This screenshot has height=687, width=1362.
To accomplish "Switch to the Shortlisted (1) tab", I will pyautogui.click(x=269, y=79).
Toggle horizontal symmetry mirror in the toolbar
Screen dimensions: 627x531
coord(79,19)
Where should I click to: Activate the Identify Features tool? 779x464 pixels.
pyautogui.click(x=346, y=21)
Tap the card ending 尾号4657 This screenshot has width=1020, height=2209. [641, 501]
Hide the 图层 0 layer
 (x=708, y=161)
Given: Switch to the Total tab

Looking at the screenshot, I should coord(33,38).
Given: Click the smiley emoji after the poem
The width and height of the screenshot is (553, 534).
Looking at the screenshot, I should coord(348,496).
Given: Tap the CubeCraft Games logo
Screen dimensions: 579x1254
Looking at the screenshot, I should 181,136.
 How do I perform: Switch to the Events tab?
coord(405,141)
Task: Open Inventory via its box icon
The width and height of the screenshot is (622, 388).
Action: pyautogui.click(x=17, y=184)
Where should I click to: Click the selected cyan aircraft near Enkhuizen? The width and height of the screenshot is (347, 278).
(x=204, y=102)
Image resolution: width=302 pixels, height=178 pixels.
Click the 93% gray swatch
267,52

+-------+

## Exercise brief
Using the listing above, return all lines where the word "This" occurs.

## Answer section
This screenshot has height=687, width=1362.
Tap the card ending 尾号4657 This screenshot has width=1020, height=2209. [641, 501]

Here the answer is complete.